At Microsoft, we continuously improve products by developing new features for them. To facilitate data-driven decision-making in software development, product teams across Microsoft run tens of thousands of A/B tests each year. While the primary purpose of A/B testing is to rigorously evaluate customer satisfaction with new features and experiences, it also helps uncover anomalies, bugs, performance degradation, and user dissatisfaction. To catch these issues early, we rely on alerts. Alerts are proactive notifications to experimenters when something unexpected has occurred in an A/B test. For example, Bing runs several A/B tests every year, which raises hundreds of alerts (ref. Fig 1). These alerts have helped identify and rectify significant issues.
In this blog post, we highlight the importance of timely and trustworthy alerts, illustrate the alerting methodologies, and summarize the typical alerting mechanisms and workflows on our experimentation platform.
Why are alerts important?
In 2020, one of the product features had a minor bug wherein a subset of users got mistakenly assigned the duplicate Device IDs (randomization unit for A/B tests). The bug got resolved, and these users were then assigned new (and different) IDs.
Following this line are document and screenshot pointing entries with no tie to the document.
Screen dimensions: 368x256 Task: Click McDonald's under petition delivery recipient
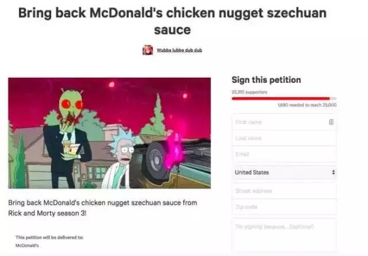coord(27,246)
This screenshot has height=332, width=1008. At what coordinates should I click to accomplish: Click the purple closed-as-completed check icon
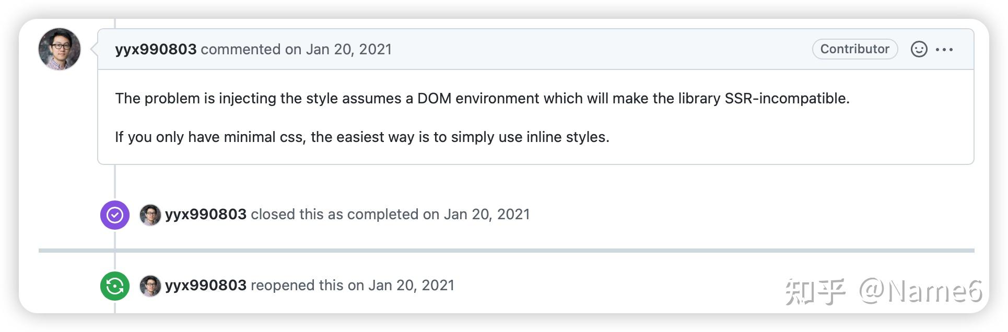point(115,215)
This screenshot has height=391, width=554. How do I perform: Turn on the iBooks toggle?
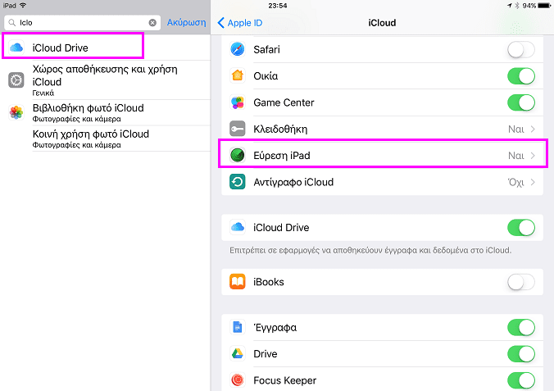(521, 282)
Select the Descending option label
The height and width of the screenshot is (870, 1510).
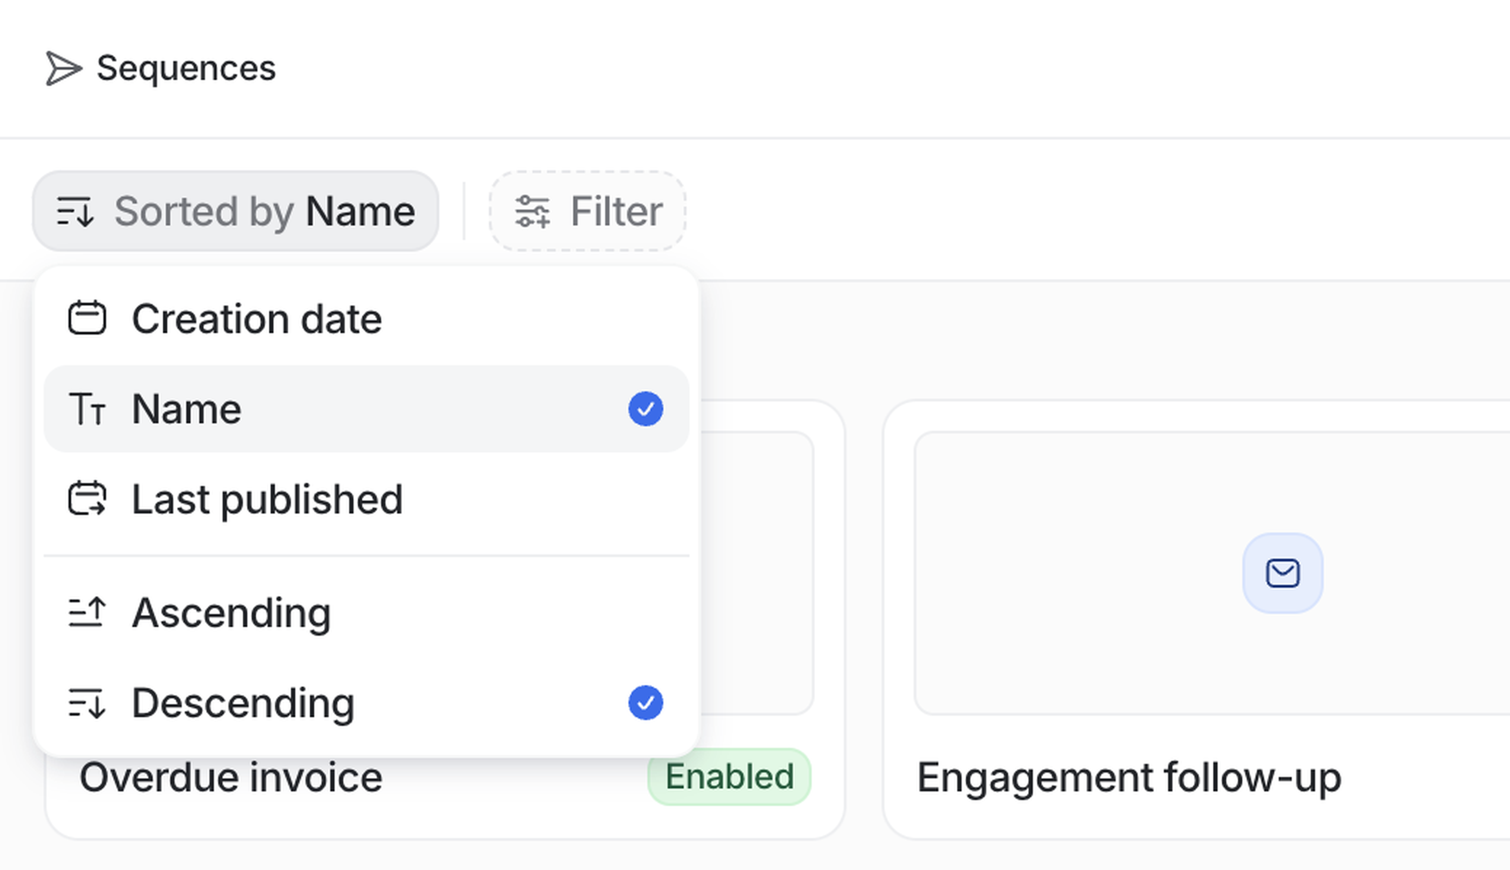243,703
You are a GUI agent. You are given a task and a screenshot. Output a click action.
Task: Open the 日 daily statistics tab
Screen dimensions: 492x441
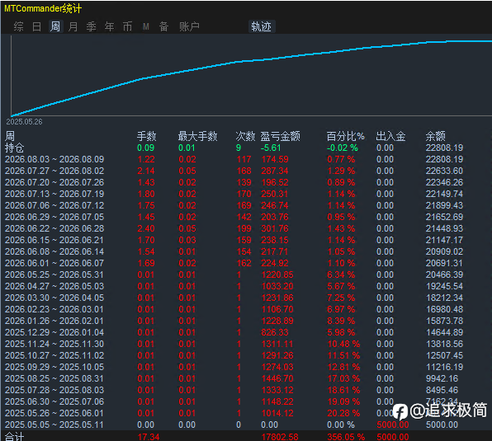[x=36, y=26]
A few days later, one of the A/B tests running on the product resulted in a Sample Ratio Mismatch (SRM) alert between treatment and control [1]. The team investigated and discovered that the treatment variant contained a larger-than-expected number of users because it erroneously read the old corrupt Device IDs. On the other hand, the control variant correctly read the new correct Device Ids and included the expected number of users. This resulted in a mismatch in user (device) count between the treatment and control variants. The SRM alert helped the experimenters identify issues with the set-up of an A/B test and the usage of corrupt Ids promptly, fix these issues, and restart the test quickly.
As indicated above, alerts help experimenters ensure their A/B tests’ success by timely detecting egregious changes that may have occurred in the feature that is being tested. At Microsoft, alerts fired during A/B tests constantly help experimenters catch issues before negatively impacting user experience or user satisfaction. Issues ranging from incorrect ‘no-result’ search queries to software crashes in productivity tools and other failures get timely attention and notification. In the information technology industry, similar practices are adopted by other companies as well. For example, Criteo has an automated system to raise alerts on key metrics such as clicks and click revenues [2] and Walmart Lab ran anomaly detection and alerting on a number of visitors [3].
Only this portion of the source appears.